Darolutamide added to docetaxel augments antitumor effect in models of prostate cancer through cell cycle arrest at the G1-S transition.

Resistance to taxane chemotherapy is frequently observed in metastatic prostate cancer. The androgen receptor (AR) is a major driver of prostate cancer and a key regulator of the G1-S cell cycle checkpoint, promoting cancer cell proliferation by irreversible passage to the S-phase. We hypothesized that AR signaling inhibitor (ARSi) darolutamide in combination with docetaxel could augment antitumor effect by impeding the proliferation of taxane-resistant cancer cells. We monitored cell viability in organoids, tumor volume and PSA secretion in patient-derived xenografts (PDXs) and analyzed cell cycle and signaling pathway alterations. Combination treatment increased anti-tumor effect in androgen-sensitive, AR-positive prostate cancer organoids and PDXs. Equally beneficial effects of darolutamide added to docetaxel were observed in a castration-resistant model, progressive on docetaxel, enzalutamide and cabazitaxel.

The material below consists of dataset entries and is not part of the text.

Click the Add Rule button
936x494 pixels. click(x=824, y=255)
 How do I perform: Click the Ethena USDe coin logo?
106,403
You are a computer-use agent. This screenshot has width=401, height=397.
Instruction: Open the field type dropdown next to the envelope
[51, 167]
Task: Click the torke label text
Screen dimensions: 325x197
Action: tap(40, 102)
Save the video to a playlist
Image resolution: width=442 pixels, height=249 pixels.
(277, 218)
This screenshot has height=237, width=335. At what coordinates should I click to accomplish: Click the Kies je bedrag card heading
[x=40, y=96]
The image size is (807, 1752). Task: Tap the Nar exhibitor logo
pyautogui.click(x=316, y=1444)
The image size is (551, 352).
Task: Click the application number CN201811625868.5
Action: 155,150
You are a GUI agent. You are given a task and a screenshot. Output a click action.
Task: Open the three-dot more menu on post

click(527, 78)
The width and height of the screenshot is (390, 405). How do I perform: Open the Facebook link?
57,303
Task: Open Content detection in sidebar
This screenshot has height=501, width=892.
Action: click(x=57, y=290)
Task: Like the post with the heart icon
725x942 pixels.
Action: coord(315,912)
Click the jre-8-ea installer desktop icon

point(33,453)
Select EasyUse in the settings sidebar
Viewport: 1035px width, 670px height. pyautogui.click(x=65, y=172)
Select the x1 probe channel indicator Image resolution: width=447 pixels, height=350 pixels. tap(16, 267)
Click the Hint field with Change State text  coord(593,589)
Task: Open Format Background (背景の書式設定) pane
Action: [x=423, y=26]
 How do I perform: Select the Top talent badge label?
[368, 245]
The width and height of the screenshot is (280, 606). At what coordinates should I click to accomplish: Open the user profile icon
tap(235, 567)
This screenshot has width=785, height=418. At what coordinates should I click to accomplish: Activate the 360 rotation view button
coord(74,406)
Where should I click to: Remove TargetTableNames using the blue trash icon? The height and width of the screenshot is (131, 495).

In vitro studies showed that docetaxel treatment with simultaneous darolutamide resulted in a reduction of cells entering the S-phase in contrast to only docetaxel. Molecular analysis in the prostate cancer cell line LNCaP revealed an upregulation of Cyclin Dependent Kinase inhibitor p21, supporting blockade of S-phase entry and cell proliferation. Our results provide a preclinical support for combining taxanes and darolutamide as a multimodal treatment strategy in metastatic prostate cancer patients progressive on ARSi and taxane chemotherapy.